- Court: United States District Court for the Southern District of New York
- Full case name: United States v. Morgan et al.
- Decided: October 14, 1953
- Defendant: 17 defendants (see list in article)
- Plaintiff: United States of America
- Citation: 118 F. Supp. 621 (S.D.N.Y. 1953)

Court membership
- Judge sitting: Harold Medina

Keywords
- Investment Bankers Case

= United States v. Morgan (1953) =

United States v. Morgan, 118 F. Supp. 621 (S.D.N.Y. 1953), more commonly referred to as the Investment Bankers Case was a multi-year antitrust case brought by the United States Justice Department against seventeen of the most prominent Wall Street investment banking firms, known as the Wall Street Seventeen. The Justice Department filed suit against the firms in 1947, claiming that the leading investment banking firms had combined, conspired and agreed, in violation of the Sherman Antitrust Act, to control and monopolize the U.S. Securities markets.

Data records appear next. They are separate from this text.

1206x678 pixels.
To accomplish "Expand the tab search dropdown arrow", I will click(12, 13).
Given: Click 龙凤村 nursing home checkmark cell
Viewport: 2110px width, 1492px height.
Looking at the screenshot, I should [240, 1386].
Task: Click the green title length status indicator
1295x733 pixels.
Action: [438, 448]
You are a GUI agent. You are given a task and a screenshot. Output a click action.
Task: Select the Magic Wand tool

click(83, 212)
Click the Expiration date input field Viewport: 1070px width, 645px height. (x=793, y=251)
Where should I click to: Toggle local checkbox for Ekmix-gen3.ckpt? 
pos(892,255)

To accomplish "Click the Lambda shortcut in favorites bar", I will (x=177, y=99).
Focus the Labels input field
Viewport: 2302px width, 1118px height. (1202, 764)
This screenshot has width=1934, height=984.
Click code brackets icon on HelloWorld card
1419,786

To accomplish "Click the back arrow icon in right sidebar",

==Wall Street Seventeen defendants==
The 17 Wall Street firms named as defendants in the case, later known as the "Wall Street Seventeen" were:
1. Morgan Stanley & Co.
2. Kidder Peabody
3. Goldman Sachs
4. White Weld & Co.
5. Dillon Read & Co.
6. Drexel & Co.
7. First Boston Corporation
8. Smith Barney & Co.
9. Kuhn, Loeb & Co.
10. Lehman Brothers
11. Blyth & Co.
12. Eastman Dillon & Co.
13. Harriman Ripley
14. Stone & Webster Securities Corp.
15. Harris, Hall & Co.
16. Glore, Forgan & Co.
17. Union Securities Corp.

Excluded from the case were other prominent Wall Street firms including Bache & Co., Halsey Stuart & Co., Merrill Lynch, Pierce, Fenner & Beane and Salomon Brothers & Hutzler.

==Judgment==
The case, which was brought to trial in the Southern District of New York in 1952, was presided over by the controversial and politically conservative Federal judge Harold Medina, who had become internationally infamous for his rulings in the 1949 Smith Act trials of Communist Party leaders. In October 1953, after a year-long trial, Medina found in favor of the investment banking firms. In his judgment, he saw "a constantly changing panorama of competition among the seventeen defendant firms."